After catching the reader up on some of the setbacks during a design process undertaken in several iterations by Gehry, one of the most famous architects in the world, after the memorial was approved in 1999 during the Clinton administration, Kennicott turns the attention of the article of an assessment of the new memorial's design merits:
It is unlike any other memorial in Washington, or the world. The design was largely dictated by the awkward site, a four-acre patch of land just south of Independence Avenue, opposite the Smithsonian’s National Air and Space Museum.

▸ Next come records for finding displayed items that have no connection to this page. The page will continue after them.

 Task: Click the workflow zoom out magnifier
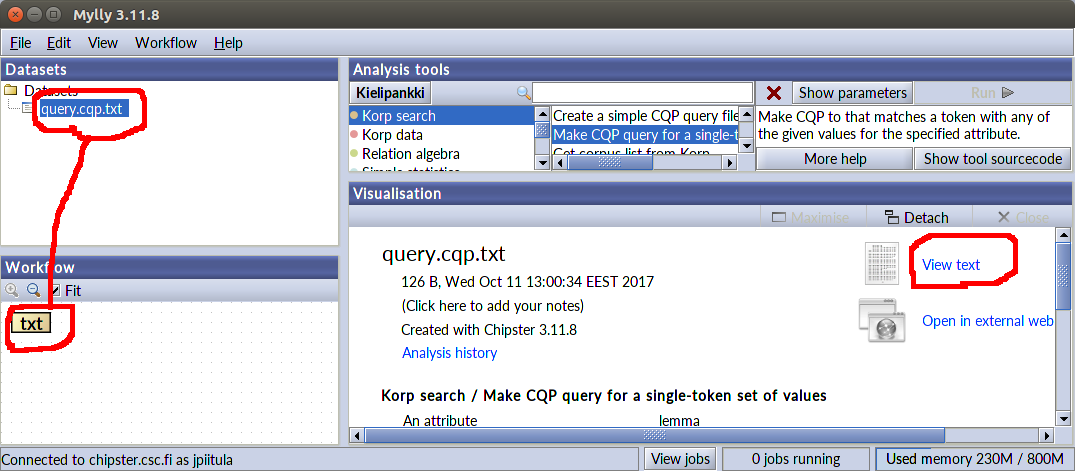click(32, 290)
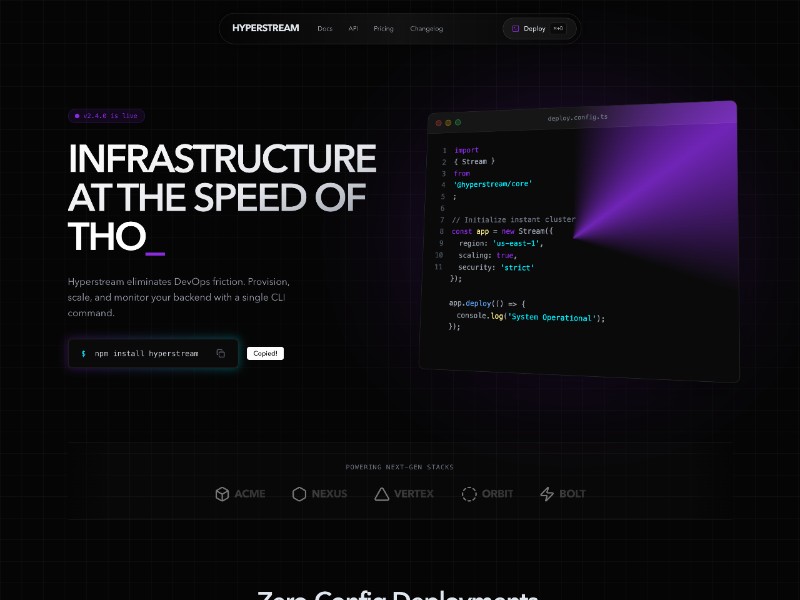Click the deploy.config.ts file title
This screenshot has width=800, height=600.
[x=577, y=118]
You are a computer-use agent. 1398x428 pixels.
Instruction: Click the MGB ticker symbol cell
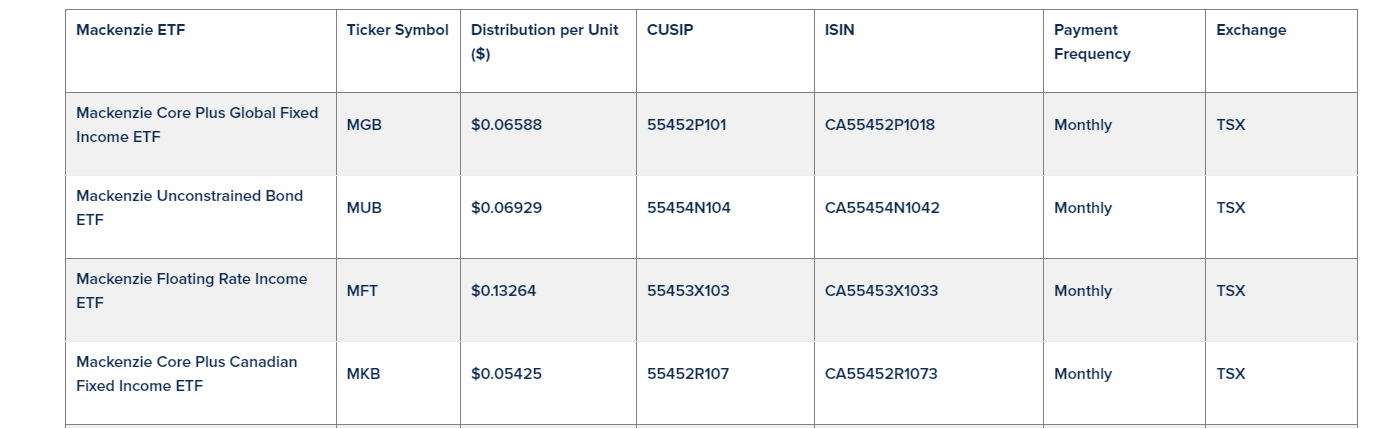coord(364,125)

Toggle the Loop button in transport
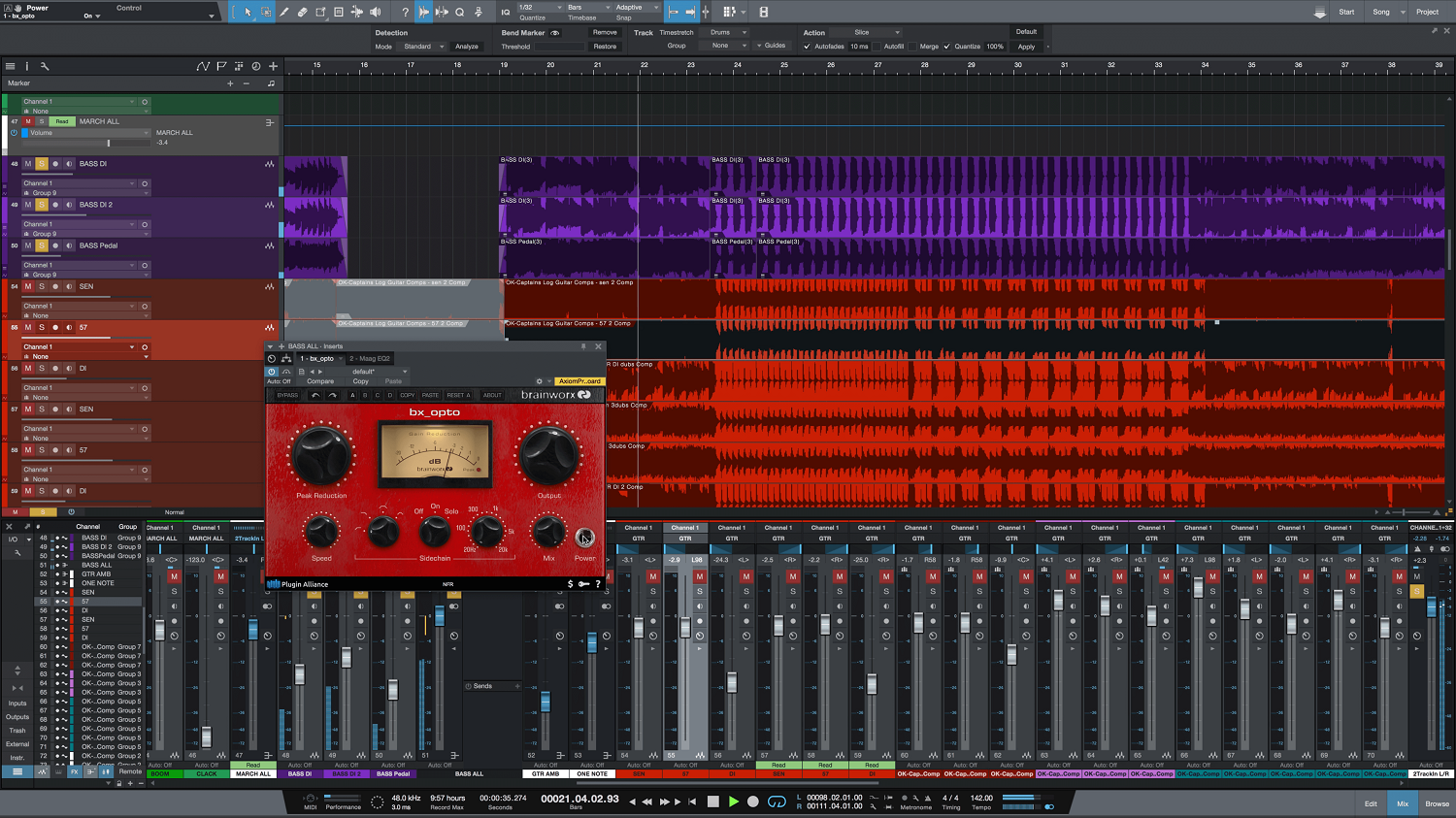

The south side of the square is occupied by the U.S. Education Department’s Lyndon Baines Johnson Building, an oblong modernist box with few lovable features. The site is also bisected by Maryland Avenue, which offers a particularly fine view of the U.S. Capitol, a view that preservationists and oversight groups felt had to be protected.
Gehry’s response to the site was deft and daring. He proposed a giant screen, dubbed a tapestry, along the south edge, effectively veiling the Education Department. The idea of a metal tapestry with a representational image on it was both a reference to an earlier memorial tradition — woven-cloth tapestries were used for centuries to glorify emperors, kings, the victors in battle — and a radical departure from the tradition of using solid stone as the essential medium for monuments. But the tapestry also allowed Gehry to create a parklike space in front of it, a little green oasis in a part of the city that is famous mainly for its dispiriting bureaucratic architecture.
The key notes of praise, however, are found in Kennicott's description of the memorial as experienced at night, where the scene becomes magical. And, yes, the source article has photos of the real thing.